A waitmap-like concurrent hash map for executing tasks exactly once.

pep440-rs

Utilities for interacting with Python version numbers and specifiers.

pep508-rs

Utilities for interacting with PEP 508 dependency specifiers.

platform-host

Functionality for detecting the current platform (operating system, architecture, etc.).

platform-tags

Functionality for parsing and inferring Python platform tags as per PEP 425.

puffin

Command-line interface for the Puffin package manager.

puffin-build

A PEP 517-compatible build frontend for Puffin.

puffin-cache

Functionality for caching Python packages and associated metadata.

puffin-client

Client for interacting with PyPI-compatible HTTP APIs.

puffin-dev

Development utilities for Puffin.

puffin-dispatch

A centralized struct for resolving and building source distributions in isolated environments.
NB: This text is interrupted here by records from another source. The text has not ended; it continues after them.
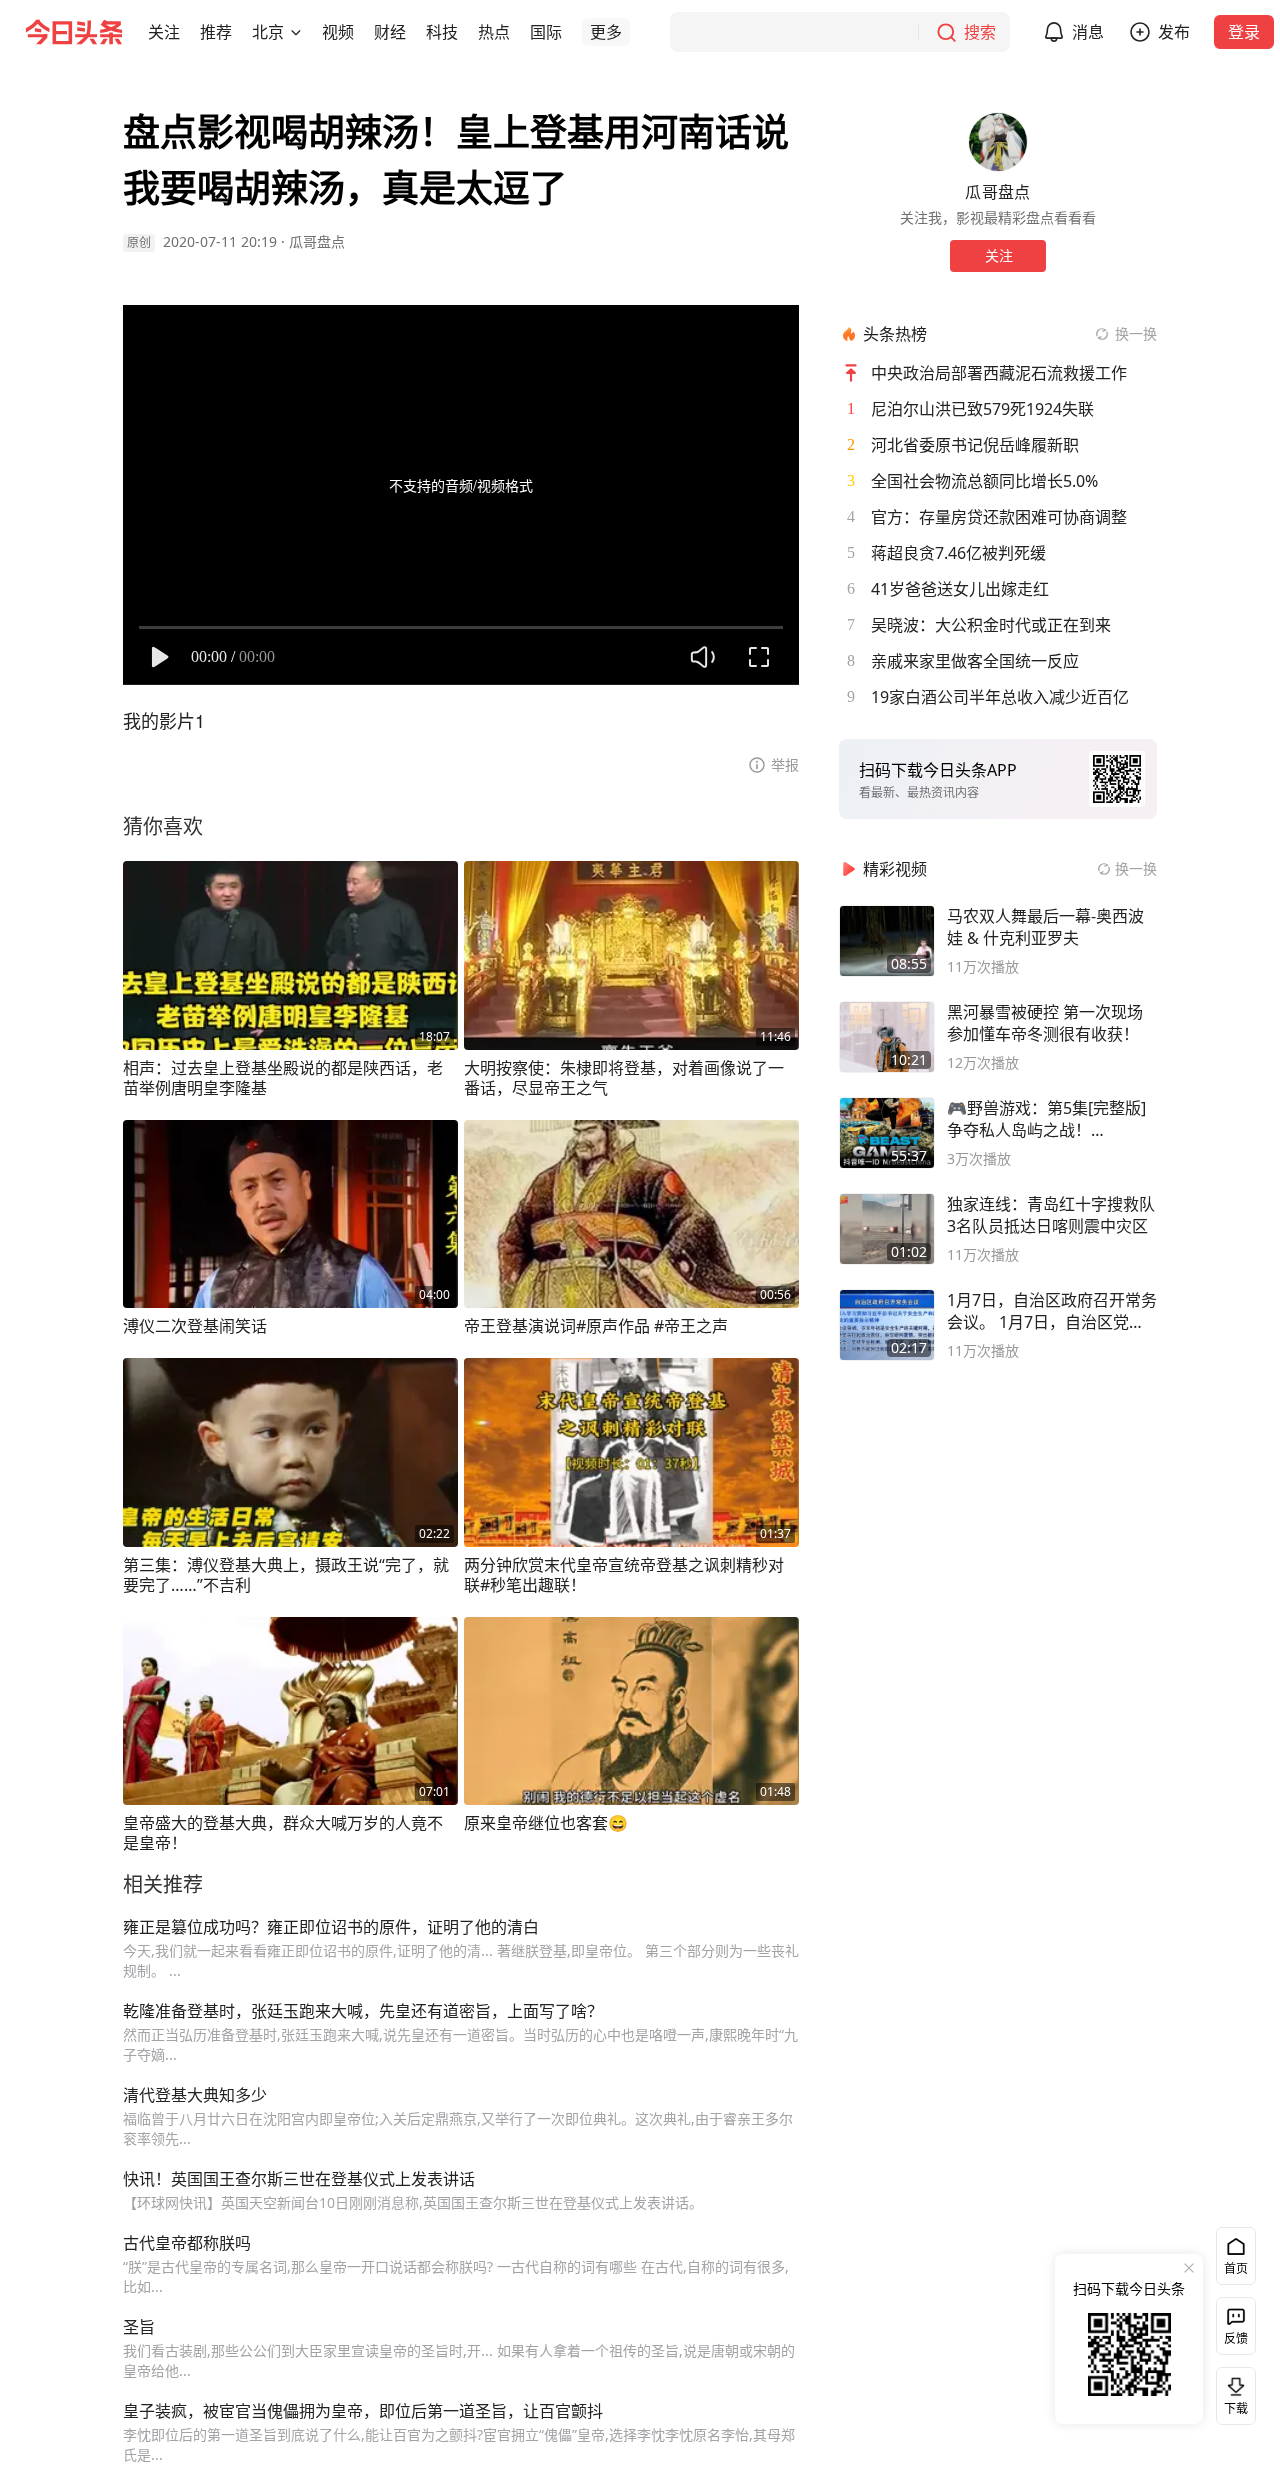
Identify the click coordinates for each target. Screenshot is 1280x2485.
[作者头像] (998, 142)
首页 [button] (1236, 2268)
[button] (164, 32)
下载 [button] (1232, 2392)
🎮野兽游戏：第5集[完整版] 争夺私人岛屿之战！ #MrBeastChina (1046, 1119)
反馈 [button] (1236, 2338)
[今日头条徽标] (74, 32)
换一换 (1136, 333)
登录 (1244, 32)
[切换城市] (296, 32)
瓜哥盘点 (317, 241)
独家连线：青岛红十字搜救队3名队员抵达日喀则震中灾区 (1051, 1215)
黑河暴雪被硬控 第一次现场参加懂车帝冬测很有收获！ (1045, 1023)
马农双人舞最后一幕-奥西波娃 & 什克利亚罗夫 (1045, 927)
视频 (338, 32)
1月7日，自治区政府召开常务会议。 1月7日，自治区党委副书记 (1052, 1311)
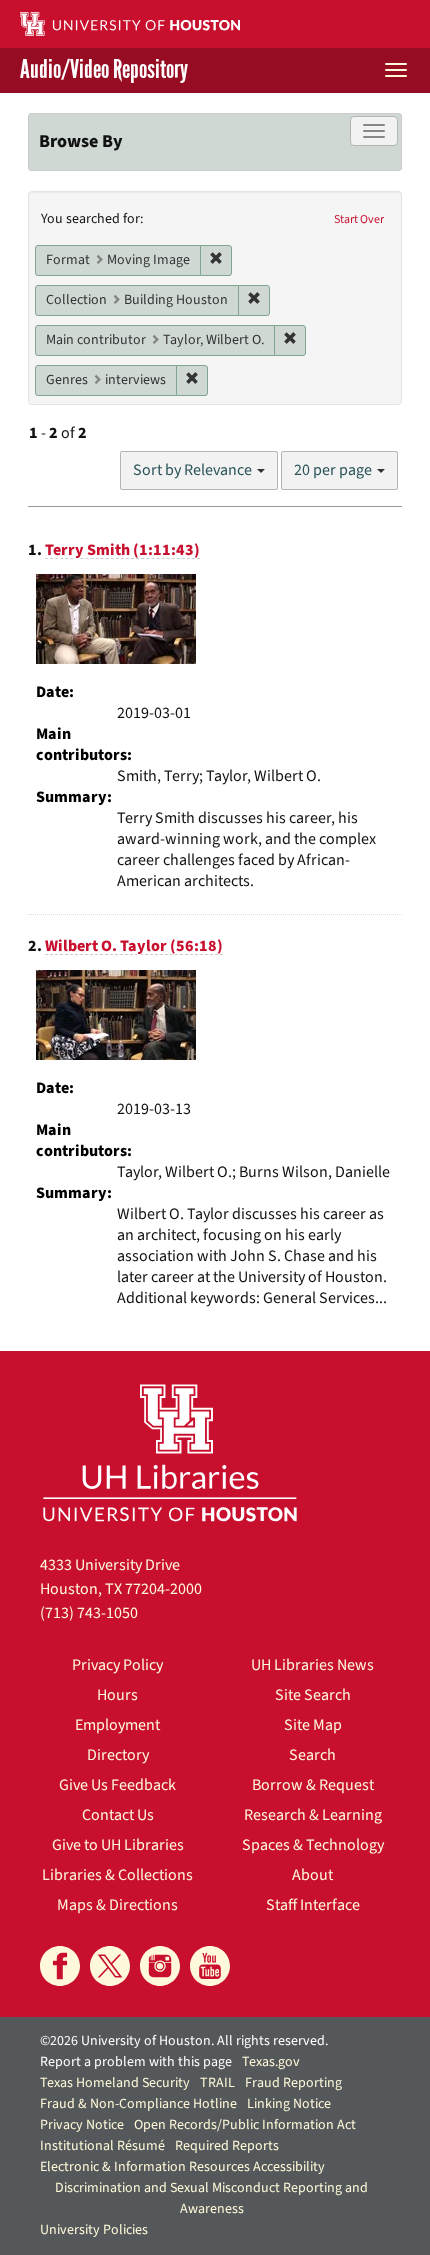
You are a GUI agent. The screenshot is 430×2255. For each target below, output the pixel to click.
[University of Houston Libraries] (170, 1452)
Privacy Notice (82, 2125)
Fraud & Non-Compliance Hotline (138, 2104)
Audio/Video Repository (104, 70)
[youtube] (210, 1966)
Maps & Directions (117, 1905)
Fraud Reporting (293, 2083)
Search (312, 1755)
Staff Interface (313, 1905)
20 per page (334, 470)
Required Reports (227, 2146)
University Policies (94, 2230)
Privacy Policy (117, 1665)
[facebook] (60, 1966)
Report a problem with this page (136, 2062)
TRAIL (217, 2083)
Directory (118, 1755)
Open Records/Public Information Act (245, 2125)
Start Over (359, 219)
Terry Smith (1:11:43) (122, 550)
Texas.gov (271, 2062)
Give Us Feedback (117, 1785)
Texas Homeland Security (115, 2083)
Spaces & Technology (313, 1845)
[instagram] (160, 1966)
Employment (117, 1725)
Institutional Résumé (102, 2146)
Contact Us (118, 1815)
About (312, 1875)
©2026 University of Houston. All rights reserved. (184, 2041)
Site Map (313, 1725)
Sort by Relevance (194, 470)
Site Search (313, 1695)
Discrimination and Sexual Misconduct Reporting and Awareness (211, 2198)
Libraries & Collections (117, 1875)
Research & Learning (313, 1815)
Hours (117, 1695)
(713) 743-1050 (89, 1613)
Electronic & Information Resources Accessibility (182, 2167)
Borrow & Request (313, 1785)
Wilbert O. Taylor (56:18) (134, 946)
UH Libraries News (312, 1665)
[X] (110, 1966)
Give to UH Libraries (118, 1845)
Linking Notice (289, 2104)
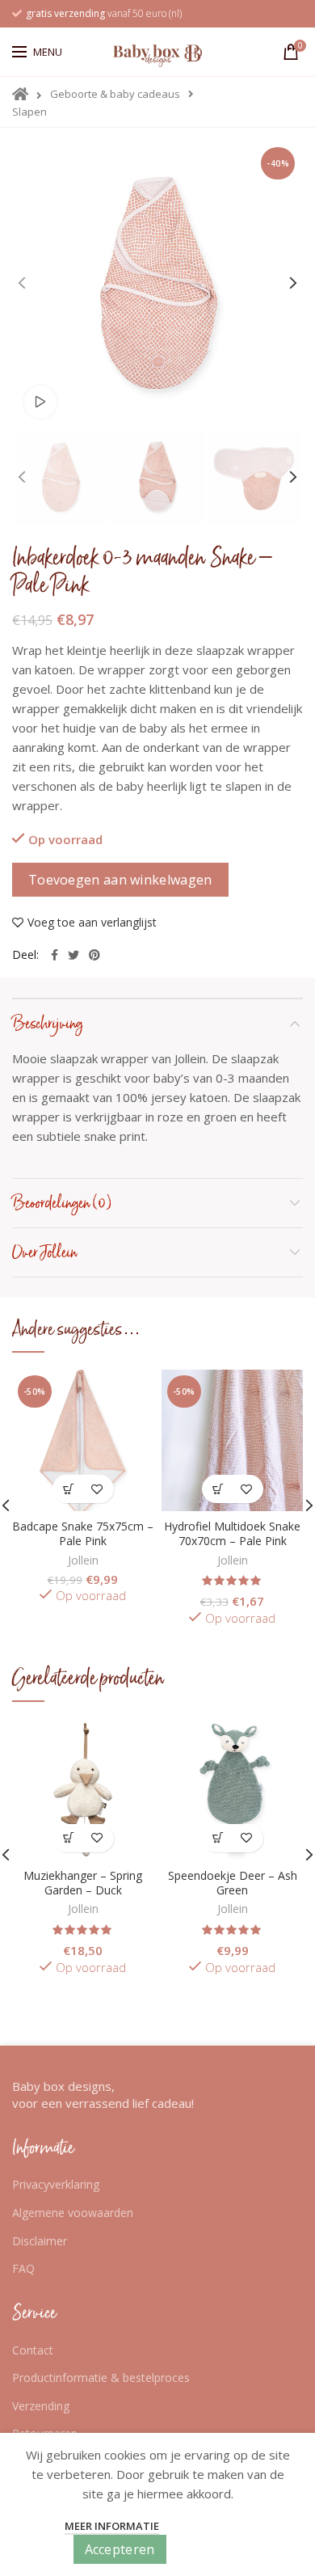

Implements the traits defined in puffin-traits.

puffin-distribution

Client for interacting with built distributions (wheels) and source distributions (sdists). Capable of fetching metadata, distribution contents, etc.

puffin-extract

Utilities for extracting files from archives.

puffin-fs

Utilities for interacting with the filesystem.

puffin-git

Functionality for interacting with Git repositories.

puffin-installer

Functionality for installing Python packages into a virtual environment.

puffin-interpreter

Functionality for detecting and leveraging the current Python interpreter.

puffin-normalize

Normalize package and extra names as per Python specifications.

puffin-package

Types and functionality for working with Python packages, e.g., parsing wheel files.

puffin-resolver

Functionality for resolving Python packages and their dependencies.

puffin-traits

Shared traits for Puffin, to avoid circular dependencies.

pypi-types

General-purpose type definitions for types used in PyPI-compatible APIs.

puffin-warnings

User-facing warnings for Puffin.

requirements-txt

Functionality for parsing requirements.txt files.